Within interventions, our review was limited to those studies which were specifically targeted at increasing demand for facility-based maternal health services (antenatal and delivery care). Other approaches to reducing women’s financial barriers to care in the context of broader financial reforms, such as health insurance schemes and financial interventions targeting non-facility-based care, are not explored in this study. As a result we may have missed the impact of broader insurance schemes as an effective strategy for increasing demand for maternal care. Although the articles that were included in this rapid review focused primarily on financial or knowledge barriers, we recognize that there may be other interventions in place to address the numerous barriers to maternal health services that did not meet our inclusion criteria or that may not be described in the peer-reviewed literature.

We only included studies that had undergone peer-review as a measure of methodological rigor, and, as a result, excluded reports of other demand-side interventions only available in the grey literature. During study selection we conducted an assessment of the quality of each of the studies using McMaster University’s Quality Assessment Tool from the Effective Public Health Practice Project (EPHPP). There was a range of reporting rigor and study designs, resulting in variation of study quality (from ‘weak’ to ‘strong’) that may limit the conclusions able to be drawn. Our methods were also designed to only include quantitative studies in order to facilitate a rapid review. The exclusion of qualitative studies limits the understanding of mechanisms through which interventions did or did not change health care utilization or outcomes. Integration of qualitative studies into the rapid reviews process can highlight potential areas for strengthening the adaption and implementation of effective interventions in different contexts and improving tested ones, which fell short of their planned goals.

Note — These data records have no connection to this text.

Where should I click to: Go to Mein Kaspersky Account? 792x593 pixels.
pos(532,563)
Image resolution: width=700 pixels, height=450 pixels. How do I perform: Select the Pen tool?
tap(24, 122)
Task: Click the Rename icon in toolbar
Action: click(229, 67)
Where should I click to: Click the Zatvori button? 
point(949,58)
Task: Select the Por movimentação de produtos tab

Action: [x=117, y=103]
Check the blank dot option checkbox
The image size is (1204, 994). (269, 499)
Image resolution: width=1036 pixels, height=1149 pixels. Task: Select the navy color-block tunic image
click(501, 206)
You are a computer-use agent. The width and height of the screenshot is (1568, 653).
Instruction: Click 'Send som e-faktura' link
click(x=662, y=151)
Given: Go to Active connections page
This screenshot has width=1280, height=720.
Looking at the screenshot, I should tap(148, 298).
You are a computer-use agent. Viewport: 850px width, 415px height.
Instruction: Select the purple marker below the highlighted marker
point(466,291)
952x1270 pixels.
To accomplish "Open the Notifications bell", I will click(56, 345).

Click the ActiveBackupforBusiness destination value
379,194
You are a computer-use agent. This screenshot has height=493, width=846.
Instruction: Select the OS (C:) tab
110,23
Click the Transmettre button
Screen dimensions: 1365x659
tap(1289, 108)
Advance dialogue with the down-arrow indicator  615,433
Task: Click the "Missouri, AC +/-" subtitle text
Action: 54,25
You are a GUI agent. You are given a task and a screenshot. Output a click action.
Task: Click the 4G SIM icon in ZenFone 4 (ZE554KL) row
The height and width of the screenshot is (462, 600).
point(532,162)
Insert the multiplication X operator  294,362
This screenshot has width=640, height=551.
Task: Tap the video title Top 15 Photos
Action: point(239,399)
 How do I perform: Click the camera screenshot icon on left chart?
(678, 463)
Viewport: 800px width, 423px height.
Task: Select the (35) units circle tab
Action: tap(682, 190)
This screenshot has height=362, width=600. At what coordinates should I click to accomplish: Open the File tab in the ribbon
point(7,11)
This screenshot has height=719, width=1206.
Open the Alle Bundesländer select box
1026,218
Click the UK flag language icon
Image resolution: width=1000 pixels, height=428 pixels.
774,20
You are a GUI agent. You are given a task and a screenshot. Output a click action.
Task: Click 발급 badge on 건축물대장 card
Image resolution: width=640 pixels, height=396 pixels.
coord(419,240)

Due to resource constraints, two independent reviewers only did a sample of the abstractions, with one main reviewer completing the work. However, two of the investigators reviewed the final abstractions and provided input regularly throughout the study for any areas where consultation was needed.

We limited the review to only publications from the last 10 years, and while we may have missed some published studies, we chose to limit this to reflect a rapid review approach and focus on interventions which were from the same time period as the decline in maternal mortality seen in the last decade. Another limitation is the exclusion of relevant articles that have been published since the review was conducted in March 2014, which may have added evidence for or against the effectiveness of exclusively demand-side interventions on utilization and outcomes.

Conclusions

In conclusion, we found evidence that demand-side interventions using financial incentives or community mobilization can increase utilization of facility-based services for pregnant women with more varying evidence of impact on reducing early neonatal and maternal mortality. Further research is needed to understand the associated costs, potential for sustainability, and relative prioritization of these demand-side interventions compared with other approaches to increase uptake of these essential services for women and their newborn children. In addition, more work is needed to understand the contextual factors associated with the variable impact on maternal and neonatal mortality and the potential role of simultaneous investment in supply side factors, [4] such as staff, medical equipment and supplies, referral systems and quality of care delivered. Only by identifying and implementing locally adapted effective approaches which address gaps of demand and supply can we ensure that the growing number of women seeking facility-based care receive high quality maternal health services needed to reduce maternal and neonatal morbidity and mortality [26].